Remediation focus: using corpora as evidence without pretending they are oracles

A corpus is powerful because it shows Spanish in use. It is dangerous because learners can mistake search results for final authority. Concordance lines are evidence from a sampled collection, not a complete vote by all speakers. Frequency depends on genre, country, time period, source selection, and search design. Corpus literacy requires humility.

The remediation move is to ask one narrow question at a time. Do not search a corpus to “learn por and para.” Search whether depender is normally followed by de, whether consistir pairs with en, whether tomar una decisión appears more naturally than realizar una decisión, or how por lo tanto behaves in academic prose. A corpus answers good questions better than vague ones.

Common failure modes to repair

  • Trusting raw frequency alone: A common form may be informal, quoted, regional, formulaic, or irrelevant to your target context.
  • Using bad queries: Searching only one inflected form may miss the pattern. Searching too broadly may collect noise.
  • Ignoring metadata: Country, genre, date, and medium matter.
  • Treating one example as permission: One corpus hit can be an error, quotation, joke, foreignism, or old usage.

Before/after: turn a vague corpus question into a usable query

Weak version:

Is this Spanish correct?

Stronger version:

In contemporary written Spanish, does consistir normally take the preposition en before a noun phrase or infinitive? Compare concordance lines for consiste en, consistió en, and consisten en.

The stronger question names register, period, verb, construction, and forms to search.

Upgrade workshop: one-question corpus worksheet

  1. Write the exact usage question in one sentence.
  2. Choose the target register: academic, news, spoken, fiction, web, legal, regional.
  3. Search two or three forms, including inflection or nearby words.
  4. Open concordance lines and discard irrelevant hits.
  5. Record the construction pattern, not only the count.
  6. Write a learner conclusion with caution: “In this corpus and register, the dominant pattern is…”

Quality-control checklist

  • Does the corpus include enough examples from the target country?
  • Are you comparing equivalent forms, not one broad search against one narrow search?
  • Do examples come from edited prose or user-generated text?
  • Is the word part of a quotation, title, or foreign-language fragment?
  • Have you checked collocation and preposition, not just existence?

Applied remediation drill: interpret concordance lines instead of counting blindly

Use this source-style excerpt:

Search question: Which is more natural in edited Spanish, “depende de si” or “depende si”? Concordance lines show frequent “depende de si” in formal writing, while “depende si” appears in informal web comments and regional speech.

A fast but weak reading might say:

Both forms exist, so both are equally good everywhere.

That reading is incomplete. A stronger reading says:

Both forms may appear, but corpus metadata suggests depende de si is safer in edited formal Spanish, while depende si may be informal, regional, or less standard depending on context.

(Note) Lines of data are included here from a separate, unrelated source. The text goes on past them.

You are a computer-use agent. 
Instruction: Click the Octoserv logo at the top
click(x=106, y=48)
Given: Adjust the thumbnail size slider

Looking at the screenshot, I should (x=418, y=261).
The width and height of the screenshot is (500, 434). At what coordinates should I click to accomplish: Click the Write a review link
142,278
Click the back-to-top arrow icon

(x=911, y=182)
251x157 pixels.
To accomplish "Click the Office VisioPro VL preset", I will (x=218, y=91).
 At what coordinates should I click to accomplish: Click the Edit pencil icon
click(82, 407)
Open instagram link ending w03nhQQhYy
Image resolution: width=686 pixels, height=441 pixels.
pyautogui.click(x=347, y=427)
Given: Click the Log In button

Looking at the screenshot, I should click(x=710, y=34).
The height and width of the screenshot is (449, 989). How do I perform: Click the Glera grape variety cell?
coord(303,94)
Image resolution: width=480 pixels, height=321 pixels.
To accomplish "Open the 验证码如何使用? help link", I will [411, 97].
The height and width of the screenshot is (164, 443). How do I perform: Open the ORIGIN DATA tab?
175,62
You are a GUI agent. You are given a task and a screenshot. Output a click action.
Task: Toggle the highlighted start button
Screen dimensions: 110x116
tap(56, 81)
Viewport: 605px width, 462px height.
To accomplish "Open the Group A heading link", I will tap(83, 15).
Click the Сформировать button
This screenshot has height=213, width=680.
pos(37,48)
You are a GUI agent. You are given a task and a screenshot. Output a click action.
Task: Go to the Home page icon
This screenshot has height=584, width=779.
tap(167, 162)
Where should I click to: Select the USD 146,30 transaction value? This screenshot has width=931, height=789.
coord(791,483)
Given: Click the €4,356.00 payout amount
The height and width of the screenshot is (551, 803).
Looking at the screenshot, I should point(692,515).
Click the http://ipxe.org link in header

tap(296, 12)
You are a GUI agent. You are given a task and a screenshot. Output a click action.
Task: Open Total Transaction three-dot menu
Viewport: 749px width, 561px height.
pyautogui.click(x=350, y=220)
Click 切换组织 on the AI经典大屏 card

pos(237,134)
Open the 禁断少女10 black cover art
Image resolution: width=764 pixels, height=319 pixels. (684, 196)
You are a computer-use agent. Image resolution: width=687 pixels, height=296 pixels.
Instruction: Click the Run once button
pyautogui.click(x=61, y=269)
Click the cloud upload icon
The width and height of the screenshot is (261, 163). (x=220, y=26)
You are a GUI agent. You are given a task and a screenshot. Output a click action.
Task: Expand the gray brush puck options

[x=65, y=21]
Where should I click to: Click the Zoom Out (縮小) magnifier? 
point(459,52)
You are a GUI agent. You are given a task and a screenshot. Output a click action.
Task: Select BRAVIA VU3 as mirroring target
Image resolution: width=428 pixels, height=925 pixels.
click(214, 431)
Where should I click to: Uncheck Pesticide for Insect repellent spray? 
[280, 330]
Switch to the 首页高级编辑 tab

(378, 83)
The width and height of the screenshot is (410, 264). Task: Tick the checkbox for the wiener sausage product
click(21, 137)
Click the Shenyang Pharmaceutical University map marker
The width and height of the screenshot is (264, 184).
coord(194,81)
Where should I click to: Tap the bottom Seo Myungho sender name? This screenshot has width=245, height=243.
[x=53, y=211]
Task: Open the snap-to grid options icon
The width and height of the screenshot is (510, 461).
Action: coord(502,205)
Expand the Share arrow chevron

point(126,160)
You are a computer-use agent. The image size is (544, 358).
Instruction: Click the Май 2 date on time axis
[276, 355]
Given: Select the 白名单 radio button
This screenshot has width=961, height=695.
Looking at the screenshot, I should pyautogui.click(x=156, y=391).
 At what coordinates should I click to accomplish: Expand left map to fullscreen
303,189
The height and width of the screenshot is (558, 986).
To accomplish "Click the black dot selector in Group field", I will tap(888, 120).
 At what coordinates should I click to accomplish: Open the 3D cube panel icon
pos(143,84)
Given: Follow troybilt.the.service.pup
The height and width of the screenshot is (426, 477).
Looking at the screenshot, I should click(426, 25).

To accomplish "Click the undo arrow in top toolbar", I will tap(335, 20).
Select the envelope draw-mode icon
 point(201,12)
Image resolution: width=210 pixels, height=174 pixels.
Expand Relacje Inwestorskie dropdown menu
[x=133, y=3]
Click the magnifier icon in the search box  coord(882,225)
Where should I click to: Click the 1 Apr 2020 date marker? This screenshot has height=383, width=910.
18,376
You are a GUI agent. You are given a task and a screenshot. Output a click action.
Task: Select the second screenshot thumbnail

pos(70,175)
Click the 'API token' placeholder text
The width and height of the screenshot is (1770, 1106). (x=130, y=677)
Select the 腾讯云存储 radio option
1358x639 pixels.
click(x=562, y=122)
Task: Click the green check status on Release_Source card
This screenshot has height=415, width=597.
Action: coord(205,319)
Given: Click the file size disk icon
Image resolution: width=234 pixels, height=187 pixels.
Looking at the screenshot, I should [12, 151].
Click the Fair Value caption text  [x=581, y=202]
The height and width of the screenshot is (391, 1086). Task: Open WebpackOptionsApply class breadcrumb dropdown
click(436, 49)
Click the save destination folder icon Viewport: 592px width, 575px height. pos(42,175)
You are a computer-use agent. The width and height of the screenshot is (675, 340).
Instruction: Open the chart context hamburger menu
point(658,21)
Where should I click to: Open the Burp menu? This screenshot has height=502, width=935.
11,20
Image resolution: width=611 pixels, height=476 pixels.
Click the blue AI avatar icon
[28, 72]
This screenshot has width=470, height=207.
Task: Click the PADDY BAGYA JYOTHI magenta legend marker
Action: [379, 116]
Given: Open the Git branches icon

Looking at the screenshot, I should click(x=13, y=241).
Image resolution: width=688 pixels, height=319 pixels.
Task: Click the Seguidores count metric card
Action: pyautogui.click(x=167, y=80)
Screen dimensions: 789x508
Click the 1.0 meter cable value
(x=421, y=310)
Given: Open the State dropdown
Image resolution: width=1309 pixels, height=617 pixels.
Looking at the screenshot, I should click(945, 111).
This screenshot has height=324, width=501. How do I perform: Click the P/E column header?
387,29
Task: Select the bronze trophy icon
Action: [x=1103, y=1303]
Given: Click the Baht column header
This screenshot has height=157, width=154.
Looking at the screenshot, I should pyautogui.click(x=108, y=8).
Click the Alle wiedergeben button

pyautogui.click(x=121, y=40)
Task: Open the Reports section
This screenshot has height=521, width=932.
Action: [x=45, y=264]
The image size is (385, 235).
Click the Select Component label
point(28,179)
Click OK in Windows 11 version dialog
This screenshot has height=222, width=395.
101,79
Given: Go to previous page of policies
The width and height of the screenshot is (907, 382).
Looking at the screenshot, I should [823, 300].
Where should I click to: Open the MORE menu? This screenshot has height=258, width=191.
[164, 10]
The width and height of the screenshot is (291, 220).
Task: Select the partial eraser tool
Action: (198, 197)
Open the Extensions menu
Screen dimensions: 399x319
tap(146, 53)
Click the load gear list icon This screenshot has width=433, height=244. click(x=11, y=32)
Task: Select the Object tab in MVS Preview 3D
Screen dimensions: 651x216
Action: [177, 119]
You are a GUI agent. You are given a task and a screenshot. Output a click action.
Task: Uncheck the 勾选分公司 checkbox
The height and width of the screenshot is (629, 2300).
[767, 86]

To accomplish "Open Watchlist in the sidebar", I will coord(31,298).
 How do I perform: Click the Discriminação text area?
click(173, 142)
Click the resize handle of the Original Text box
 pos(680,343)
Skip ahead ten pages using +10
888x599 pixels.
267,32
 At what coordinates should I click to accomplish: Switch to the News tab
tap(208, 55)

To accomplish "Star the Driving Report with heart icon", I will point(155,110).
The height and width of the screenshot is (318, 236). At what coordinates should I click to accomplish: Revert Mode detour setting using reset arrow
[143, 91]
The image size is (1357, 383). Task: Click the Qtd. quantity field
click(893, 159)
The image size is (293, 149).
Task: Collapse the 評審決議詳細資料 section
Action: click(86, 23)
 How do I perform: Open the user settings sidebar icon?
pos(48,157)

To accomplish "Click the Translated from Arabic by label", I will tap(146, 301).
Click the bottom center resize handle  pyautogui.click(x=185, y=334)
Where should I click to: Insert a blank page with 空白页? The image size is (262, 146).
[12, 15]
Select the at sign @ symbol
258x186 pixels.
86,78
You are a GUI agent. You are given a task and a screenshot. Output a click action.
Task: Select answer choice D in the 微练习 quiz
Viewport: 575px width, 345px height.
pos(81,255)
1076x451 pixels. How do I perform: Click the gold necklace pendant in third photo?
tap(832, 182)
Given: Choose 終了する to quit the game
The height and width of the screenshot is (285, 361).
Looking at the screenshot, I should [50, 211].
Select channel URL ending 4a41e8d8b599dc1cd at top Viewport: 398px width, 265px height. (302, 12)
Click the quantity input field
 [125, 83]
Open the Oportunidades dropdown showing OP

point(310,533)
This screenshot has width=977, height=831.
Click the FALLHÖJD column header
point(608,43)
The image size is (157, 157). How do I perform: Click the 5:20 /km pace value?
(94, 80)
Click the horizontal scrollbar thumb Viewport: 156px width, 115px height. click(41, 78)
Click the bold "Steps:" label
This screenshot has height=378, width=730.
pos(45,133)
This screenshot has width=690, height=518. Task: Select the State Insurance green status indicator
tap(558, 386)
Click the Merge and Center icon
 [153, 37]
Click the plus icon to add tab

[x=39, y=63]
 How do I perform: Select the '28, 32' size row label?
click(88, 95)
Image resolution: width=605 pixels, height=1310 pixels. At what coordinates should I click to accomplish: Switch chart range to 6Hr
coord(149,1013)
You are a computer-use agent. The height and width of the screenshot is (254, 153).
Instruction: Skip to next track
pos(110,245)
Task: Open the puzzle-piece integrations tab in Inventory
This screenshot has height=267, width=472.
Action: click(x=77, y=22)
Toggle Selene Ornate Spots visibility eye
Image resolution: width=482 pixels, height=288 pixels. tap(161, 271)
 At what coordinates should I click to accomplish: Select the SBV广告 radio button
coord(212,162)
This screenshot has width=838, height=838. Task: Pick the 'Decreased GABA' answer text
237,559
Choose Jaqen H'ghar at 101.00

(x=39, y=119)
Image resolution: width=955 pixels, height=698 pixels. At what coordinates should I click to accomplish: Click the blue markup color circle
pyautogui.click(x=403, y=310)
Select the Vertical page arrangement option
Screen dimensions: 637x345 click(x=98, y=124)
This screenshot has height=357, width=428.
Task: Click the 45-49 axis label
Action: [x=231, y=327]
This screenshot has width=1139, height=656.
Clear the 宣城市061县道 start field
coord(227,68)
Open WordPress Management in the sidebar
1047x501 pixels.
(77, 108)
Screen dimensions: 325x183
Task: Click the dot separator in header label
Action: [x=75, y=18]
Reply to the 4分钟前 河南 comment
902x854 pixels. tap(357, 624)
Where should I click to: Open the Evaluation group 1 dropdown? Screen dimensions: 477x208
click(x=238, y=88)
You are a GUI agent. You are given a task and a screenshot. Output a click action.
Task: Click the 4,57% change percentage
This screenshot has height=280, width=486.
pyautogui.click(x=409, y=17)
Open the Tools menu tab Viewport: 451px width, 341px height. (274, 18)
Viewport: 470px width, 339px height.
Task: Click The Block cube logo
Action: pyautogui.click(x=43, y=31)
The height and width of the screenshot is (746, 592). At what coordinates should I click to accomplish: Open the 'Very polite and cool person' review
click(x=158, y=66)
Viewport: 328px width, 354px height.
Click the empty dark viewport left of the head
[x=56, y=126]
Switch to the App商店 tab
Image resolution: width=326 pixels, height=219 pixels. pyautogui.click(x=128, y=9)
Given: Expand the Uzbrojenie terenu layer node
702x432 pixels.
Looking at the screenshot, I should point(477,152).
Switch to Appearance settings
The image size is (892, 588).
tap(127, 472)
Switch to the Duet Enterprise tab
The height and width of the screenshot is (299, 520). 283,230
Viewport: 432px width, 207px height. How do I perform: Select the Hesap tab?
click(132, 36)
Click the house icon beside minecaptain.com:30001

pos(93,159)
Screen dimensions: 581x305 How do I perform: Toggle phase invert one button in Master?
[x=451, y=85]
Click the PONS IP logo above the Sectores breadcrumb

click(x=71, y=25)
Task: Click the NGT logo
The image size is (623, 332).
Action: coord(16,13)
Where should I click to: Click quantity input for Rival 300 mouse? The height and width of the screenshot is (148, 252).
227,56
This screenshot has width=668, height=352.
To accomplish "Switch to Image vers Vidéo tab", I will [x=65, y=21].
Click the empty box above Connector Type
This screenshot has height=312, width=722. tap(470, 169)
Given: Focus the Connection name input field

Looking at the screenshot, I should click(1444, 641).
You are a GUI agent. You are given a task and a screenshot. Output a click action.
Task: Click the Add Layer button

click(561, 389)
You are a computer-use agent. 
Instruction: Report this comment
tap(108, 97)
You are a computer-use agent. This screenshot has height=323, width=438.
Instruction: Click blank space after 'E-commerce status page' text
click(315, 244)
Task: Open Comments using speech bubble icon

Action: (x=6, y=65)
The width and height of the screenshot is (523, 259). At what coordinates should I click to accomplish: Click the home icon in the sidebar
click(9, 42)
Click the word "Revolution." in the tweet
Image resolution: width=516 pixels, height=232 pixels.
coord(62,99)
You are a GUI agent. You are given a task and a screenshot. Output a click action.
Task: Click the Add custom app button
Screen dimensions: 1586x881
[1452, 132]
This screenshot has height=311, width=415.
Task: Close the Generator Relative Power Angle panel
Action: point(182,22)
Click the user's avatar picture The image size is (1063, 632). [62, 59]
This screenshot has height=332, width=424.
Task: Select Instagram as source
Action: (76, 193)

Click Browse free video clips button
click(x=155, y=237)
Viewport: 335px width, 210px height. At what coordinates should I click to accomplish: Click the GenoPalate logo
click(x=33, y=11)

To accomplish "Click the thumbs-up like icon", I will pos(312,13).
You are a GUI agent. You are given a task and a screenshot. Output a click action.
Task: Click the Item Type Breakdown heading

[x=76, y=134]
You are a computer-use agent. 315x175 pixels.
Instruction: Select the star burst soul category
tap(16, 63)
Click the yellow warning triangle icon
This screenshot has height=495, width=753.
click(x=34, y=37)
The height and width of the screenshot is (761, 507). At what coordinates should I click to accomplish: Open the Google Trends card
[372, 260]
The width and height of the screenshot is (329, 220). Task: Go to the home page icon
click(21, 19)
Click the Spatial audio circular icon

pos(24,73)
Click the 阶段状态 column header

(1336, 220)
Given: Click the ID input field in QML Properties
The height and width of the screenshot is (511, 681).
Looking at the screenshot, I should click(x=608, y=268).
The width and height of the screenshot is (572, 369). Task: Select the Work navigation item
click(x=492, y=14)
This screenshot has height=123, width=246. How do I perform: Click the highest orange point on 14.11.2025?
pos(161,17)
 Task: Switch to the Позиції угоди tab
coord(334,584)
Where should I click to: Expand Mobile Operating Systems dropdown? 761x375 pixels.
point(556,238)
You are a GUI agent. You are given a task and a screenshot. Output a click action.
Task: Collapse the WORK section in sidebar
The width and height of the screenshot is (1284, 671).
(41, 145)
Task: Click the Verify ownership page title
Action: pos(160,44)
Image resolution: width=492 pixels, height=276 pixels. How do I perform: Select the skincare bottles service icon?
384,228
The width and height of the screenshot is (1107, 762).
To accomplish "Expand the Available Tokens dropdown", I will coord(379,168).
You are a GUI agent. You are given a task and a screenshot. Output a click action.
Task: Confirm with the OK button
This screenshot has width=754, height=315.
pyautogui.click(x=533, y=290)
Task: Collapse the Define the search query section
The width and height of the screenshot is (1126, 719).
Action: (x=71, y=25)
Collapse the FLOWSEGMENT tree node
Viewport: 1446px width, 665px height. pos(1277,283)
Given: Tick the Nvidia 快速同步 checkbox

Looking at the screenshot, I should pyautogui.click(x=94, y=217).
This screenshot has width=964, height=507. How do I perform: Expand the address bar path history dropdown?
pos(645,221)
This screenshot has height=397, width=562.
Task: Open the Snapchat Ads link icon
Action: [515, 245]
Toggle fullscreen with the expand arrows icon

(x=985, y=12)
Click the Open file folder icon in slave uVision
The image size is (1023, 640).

The repair comes from five checks:

  1. The query asks about a specific construction, not a whole verb.
  2. Existence is not the same as register-neutral acceptability.
  3. Edited prose and informal comments should not be weighted equally for formal writing.
  4. Regional patterns may explain some variation.
  5. The learner conclusion should name the target context.

Write the conclusion this way: For formal writing, I will use “depende de si.” I will recognize “depende si” in informal or regional contexts but will not use it as my default in edited prose. Corpus work is successful when it changes a writing decision, not when it merely produces numbers.

Final rule

A corpus does not give authority by magic. It gives examples.

Use Spanish corpora and concordancers to investigate depender de, consistir en, por lo tanto, aunque sea, me parece que, and collocations like tomar una decisión. Ask focused questions. Read context. Respect register. Let evidence sharpen your judgment.